PROBLEM REQUIREMENTS: Look for the line that has "This screenshot has width=717, height=659." in the material below; please repeat it and every line after it, exactly, up to and including the line that has "Task: Search again on the Internet", and nothing else.

STORED DATA:

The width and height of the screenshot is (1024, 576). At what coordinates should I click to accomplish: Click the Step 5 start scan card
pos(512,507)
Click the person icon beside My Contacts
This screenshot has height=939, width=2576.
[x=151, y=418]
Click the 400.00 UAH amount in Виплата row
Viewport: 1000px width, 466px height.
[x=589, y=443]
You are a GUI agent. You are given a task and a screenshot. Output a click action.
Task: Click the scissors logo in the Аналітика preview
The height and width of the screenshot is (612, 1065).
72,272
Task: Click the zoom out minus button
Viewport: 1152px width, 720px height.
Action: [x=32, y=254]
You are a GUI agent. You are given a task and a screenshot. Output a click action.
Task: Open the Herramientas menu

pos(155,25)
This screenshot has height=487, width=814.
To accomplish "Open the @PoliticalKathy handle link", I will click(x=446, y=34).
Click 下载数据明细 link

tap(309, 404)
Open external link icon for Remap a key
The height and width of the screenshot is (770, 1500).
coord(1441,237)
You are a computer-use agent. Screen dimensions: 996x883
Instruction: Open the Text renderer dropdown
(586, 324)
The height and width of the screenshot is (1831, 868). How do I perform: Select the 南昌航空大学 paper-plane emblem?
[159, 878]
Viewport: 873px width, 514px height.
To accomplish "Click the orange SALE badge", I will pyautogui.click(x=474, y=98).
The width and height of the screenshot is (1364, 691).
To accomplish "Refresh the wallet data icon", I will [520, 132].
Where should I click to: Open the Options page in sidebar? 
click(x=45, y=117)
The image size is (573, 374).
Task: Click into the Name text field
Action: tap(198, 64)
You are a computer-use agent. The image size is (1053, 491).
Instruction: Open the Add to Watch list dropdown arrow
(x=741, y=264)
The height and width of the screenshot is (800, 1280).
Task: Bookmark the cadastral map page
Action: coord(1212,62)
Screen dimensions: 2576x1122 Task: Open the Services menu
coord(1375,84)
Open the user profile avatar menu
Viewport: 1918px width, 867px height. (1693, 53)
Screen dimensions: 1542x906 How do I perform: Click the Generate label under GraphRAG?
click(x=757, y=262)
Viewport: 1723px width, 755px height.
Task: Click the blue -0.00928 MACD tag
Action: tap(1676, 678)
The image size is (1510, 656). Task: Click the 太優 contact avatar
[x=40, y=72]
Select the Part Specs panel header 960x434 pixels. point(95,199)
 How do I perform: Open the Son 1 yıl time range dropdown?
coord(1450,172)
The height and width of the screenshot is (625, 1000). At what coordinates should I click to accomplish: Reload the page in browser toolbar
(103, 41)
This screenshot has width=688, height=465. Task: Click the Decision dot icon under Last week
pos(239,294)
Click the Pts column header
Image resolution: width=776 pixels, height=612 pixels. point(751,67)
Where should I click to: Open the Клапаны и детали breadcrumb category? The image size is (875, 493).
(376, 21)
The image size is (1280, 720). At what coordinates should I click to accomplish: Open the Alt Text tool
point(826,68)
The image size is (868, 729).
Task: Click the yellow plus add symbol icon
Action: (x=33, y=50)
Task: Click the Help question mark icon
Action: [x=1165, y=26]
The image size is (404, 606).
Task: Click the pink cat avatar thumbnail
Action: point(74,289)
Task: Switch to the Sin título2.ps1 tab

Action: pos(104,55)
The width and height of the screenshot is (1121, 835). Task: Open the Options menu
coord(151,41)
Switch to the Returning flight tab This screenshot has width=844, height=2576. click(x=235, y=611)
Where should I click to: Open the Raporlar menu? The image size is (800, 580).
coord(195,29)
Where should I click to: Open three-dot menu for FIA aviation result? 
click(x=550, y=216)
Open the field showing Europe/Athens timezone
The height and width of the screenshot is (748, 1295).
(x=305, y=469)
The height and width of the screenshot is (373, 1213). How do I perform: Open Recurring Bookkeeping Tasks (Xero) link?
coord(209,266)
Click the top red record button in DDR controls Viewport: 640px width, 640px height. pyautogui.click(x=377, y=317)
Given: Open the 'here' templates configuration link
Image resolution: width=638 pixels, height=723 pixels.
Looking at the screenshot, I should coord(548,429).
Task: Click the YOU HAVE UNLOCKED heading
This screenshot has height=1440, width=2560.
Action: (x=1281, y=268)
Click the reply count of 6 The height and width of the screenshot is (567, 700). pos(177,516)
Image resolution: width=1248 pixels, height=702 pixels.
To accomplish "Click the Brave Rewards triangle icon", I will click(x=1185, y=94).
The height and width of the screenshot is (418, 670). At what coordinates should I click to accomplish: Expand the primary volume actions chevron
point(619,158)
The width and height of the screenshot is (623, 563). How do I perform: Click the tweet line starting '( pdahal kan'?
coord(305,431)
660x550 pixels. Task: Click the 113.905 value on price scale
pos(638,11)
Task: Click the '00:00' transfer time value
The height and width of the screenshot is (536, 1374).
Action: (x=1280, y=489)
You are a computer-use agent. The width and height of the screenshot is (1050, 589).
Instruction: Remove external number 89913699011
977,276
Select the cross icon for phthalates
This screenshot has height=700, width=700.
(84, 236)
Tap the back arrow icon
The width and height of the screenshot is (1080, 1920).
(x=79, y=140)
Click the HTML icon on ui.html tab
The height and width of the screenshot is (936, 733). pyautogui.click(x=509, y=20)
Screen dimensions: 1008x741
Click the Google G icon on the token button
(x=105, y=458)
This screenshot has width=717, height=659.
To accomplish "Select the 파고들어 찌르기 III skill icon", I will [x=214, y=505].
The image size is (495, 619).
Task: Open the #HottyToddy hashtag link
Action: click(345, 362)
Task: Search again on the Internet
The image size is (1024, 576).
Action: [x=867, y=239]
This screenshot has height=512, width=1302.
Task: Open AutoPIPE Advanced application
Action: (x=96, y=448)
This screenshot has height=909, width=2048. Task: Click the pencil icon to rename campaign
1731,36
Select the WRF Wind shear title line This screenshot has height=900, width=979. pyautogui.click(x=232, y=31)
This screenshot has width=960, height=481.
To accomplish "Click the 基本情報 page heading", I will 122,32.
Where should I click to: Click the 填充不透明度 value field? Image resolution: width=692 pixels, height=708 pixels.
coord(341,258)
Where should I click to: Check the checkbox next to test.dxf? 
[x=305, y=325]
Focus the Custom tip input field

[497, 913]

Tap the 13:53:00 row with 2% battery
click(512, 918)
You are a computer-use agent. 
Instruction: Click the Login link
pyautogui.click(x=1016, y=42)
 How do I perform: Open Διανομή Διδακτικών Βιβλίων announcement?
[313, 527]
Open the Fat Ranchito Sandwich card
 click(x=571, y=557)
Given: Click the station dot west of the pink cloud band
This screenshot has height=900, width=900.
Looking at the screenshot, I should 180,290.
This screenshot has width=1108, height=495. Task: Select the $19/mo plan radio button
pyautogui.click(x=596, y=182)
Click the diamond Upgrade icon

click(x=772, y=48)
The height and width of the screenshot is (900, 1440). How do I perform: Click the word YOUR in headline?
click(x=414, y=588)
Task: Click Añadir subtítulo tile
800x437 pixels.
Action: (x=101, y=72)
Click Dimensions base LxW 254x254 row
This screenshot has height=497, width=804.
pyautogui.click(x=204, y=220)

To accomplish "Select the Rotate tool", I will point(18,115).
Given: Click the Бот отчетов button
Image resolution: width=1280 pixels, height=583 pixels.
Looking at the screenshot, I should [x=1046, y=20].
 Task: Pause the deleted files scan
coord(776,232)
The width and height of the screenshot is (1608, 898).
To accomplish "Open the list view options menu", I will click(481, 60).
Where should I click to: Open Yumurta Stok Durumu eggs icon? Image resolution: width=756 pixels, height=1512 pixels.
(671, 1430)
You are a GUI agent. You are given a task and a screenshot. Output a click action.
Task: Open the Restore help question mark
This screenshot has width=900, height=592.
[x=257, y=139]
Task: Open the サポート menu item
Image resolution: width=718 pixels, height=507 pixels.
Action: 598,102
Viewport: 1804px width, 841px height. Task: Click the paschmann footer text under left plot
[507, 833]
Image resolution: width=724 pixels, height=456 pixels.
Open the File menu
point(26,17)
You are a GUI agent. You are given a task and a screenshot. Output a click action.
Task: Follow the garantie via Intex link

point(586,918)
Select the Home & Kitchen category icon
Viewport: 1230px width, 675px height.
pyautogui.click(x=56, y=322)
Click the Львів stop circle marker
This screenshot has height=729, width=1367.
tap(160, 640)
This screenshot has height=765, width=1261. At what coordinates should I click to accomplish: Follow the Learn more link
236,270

WRITTEN ANSWER:
This screenshot has width=717, height=659.
To accomplish "Select the 파고들어 찌르기 III skill icon", I will [x=214, y=505].
The image size is (495, 619).
Task: Open the #HottyToddy hashtag link
Action: click(345, 362)
Task: Search again on the Internet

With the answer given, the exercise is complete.